Monday, July 4, 2011

American Cheese, or Happy 4th of July!

Today is a day of celebration for Americans worldwide, even here in Bavaria where grilling, making lots of noise, and drinking in public are normal day-to-day events for the locals anyways. It is a magical land, Bavaria, if you have the chance I'd highly suggest visiting.

BUT ENOUGH UNPATRIOTIC BABBLE, BACK TO AMERICA!!!!!
What I'd like to mention today is the crisis facing cheese nomenclature today. This crisis, dear reader, regards what is known (both in the USA and abroad) as "American Cheese". What it is, for it's not actually cheese at all, is a disgrace to the good people of the fine fifty and a mockery of the honest, hardworking artisanal cheesemakers who call America home. I'll mention briefly the evil that is "American cheese" and then offer a handful of outstanding cheesemakers who can be proud to call their cheese Made in the USA.
I, however, was not this creepy as a child
I was raised, as were my parents, on bricks either of cheddar American cheese. I never really read too deep into the latter's name, remember I was just as happy to eat it out of an aerosol can on Saltine crackers, but by the time I had grown up some and they had begun selling the near-glowing cheese in single-serving vacuum packed slices I suddenly wondered what it is I was eating, and why it didn't taste like.... cheese.
You see, dear reader, back when the US first started producing and exporting cheese, yes even back to Europe, the Europeans found it to be so foul they universally called it American cheese. It was, however, so cheap that it sold like Senator's seats in Illinois (Heyyo!) and so the idea became ingrained in Europe that all American cheese is rubbish.
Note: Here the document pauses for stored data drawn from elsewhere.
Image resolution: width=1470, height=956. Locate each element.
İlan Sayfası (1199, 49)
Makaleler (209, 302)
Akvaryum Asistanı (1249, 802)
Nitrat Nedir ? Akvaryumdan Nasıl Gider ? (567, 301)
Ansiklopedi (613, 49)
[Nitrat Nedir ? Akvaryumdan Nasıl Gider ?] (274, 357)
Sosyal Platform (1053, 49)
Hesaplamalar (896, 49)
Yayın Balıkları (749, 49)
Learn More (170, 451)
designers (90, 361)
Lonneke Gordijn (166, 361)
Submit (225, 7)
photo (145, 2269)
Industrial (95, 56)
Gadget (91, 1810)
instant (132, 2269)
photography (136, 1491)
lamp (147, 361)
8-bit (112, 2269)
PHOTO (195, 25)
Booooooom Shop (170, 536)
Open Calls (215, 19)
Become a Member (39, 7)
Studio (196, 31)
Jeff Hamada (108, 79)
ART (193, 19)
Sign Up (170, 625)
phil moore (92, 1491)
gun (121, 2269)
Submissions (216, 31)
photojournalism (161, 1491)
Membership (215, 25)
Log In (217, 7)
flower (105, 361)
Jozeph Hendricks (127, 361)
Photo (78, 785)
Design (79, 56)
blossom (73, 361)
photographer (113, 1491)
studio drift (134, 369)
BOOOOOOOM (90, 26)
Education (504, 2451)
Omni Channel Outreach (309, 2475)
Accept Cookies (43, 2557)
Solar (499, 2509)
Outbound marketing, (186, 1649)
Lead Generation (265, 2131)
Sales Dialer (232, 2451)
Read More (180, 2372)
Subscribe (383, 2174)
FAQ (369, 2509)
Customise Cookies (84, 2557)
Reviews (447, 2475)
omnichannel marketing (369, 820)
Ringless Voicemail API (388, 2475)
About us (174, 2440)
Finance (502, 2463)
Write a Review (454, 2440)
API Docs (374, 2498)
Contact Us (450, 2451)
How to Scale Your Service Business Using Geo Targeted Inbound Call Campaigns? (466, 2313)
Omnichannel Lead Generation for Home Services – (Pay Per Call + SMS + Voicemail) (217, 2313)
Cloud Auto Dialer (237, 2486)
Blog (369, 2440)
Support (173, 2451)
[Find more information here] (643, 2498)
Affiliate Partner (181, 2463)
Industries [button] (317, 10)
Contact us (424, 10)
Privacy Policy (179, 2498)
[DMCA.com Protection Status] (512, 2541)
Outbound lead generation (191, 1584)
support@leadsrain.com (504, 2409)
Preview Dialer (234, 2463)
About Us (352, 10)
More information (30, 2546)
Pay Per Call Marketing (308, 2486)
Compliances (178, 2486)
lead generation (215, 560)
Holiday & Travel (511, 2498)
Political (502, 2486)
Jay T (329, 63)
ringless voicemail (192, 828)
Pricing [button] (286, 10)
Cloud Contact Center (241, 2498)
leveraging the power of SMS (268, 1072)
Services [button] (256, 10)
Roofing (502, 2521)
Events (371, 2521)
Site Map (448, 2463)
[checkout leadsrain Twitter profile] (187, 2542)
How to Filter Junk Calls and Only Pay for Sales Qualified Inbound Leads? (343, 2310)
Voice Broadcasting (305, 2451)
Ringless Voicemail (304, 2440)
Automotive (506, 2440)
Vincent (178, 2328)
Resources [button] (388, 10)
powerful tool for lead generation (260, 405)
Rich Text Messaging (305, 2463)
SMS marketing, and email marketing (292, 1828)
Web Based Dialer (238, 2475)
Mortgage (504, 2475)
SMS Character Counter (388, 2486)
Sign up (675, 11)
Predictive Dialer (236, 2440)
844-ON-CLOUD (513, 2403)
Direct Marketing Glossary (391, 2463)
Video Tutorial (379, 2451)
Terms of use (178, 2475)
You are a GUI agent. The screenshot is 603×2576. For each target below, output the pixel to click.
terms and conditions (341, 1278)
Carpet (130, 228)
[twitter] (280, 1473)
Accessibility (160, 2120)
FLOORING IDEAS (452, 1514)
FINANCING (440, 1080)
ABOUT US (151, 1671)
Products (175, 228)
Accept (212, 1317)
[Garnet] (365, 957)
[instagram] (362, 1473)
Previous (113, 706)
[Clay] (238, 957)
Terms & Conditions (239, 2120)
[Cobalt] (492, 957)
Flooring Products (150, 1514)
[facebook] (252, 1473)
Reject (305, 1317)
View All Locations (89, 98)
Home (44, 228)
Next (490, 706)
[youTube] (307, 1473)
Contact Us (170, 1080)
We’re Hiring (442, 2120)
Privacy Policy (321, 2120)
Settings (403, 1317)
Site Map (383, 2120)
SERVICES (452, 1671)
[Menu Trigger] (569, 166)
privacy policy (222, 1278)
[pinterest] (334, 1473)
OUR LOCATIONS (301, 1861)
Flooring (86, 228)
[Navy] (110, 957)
As if things weren't bad enough the advent of processed cheese came about and suddenly consumers across the world had good reason to fear anything labeled "American cheese". It's not cheese.
American cheese, which in many states in the US now must be relabeled as "cheese product" or "cheese analogue", is a processed food product that may or may not have at one time contained any actual cheese. Originally, to make processed American cheese, other cheeses such as Colby or Cheddar were mixed with food dyes, vegetable-based gums, emulsifiers, salt, whey, and other stabilizers. These days the original cheese may be substituted with cheese ingredients such as milkfat, whey, and so forth. The first patent for processed cheese in the US, for the invention of this monstrosity belongs to the Swiss, was given to a one James Kraft. The rest is history, and for many of us was a recognizable name in our childhood before the standing US president.
Processed cheese, such as Kraft, is a perversion of the potential deliciousness of the true cheese it masquerades as. Do not be led astray; there is true and infinitely more worthy cheese being made in America, and to prove it here is a handful of trustworthy dairies that you can likely find in stores nationwide. 

Cowgirl Creamery
Founded in 1997 by two cowgirls from California, Peggy Smith and Sue Conley, Cowgirl Creamery has a range of top-tier cheeses being made in the San Fransisco area. Their attention to the quality of their ingredients and the care given to each cheese makes for a reliably delicious experience, and the lines at their locations in Washington DC and San Fransisco are a testament to their loyal following.  Look for their iconic logo and know that underneath that wrapper is a real American Gem. 

Vella Cheese Co
Started by Tom Vella, the patriarch of California quality cheese, in 1931, Vella Cheese has an impeccable tradition of quality ingredients and both commercial and artisanal success. The man himself worked in a dairy for years until the opportunity to run his own came about, and since then the Vella name has become synonymous with hard work and high quality in the American cheese scene. Today his children run the operation and continue to stay true to their father's work ethic and dedication to the art.

Rogue Creamery
Also started by Tom Vella, a busy man, Rogue Creamery began in the 1930s partly as a way to make a quality product and partly as a way to keep the struggling dairy farmers of the Rogue River Valley afloat. Although times since have not always been easy it is safe to say that both goals are still being achieved today. The company was sold to a trusted friend of the Vella family but has continued to wow both at cheese competitions and in the accountant's books. Their Blue cheeses, and yes there are a variety, are in my mind the standard of excellence in American Blues.

Beehive Cheese Co
A relative newcomer to the game, Beehive Cheese Co was started in 2005 by brothers-in-law Tim Welsh and Pat Ford. These two left their normal 9-5s in the city and set forth on a grand adventure to conquer a quieter, if perhaps not as relaxing, work environment: The artisanal dairy. With the help of the good folks at the Western Dairy Center at Utah State University these two opened shop at the mouth of Weber Canyon in the Wasatch Mts and have already made a name for themselves with their inventive recipes and aggressive expansion into new styles of cheese.  



Don't forget Vermont Butter and Cheese Creamery and Cypress Grove, companies that I've already briefly profiled and that are living proof of the American Cheese Revolution, and moreover always be on the lookout for new and local cheeses! The Revolution is fast upon us and real American cheese is earning a reputation for excellence both domestically and abroad, so rejoice and eat cheese!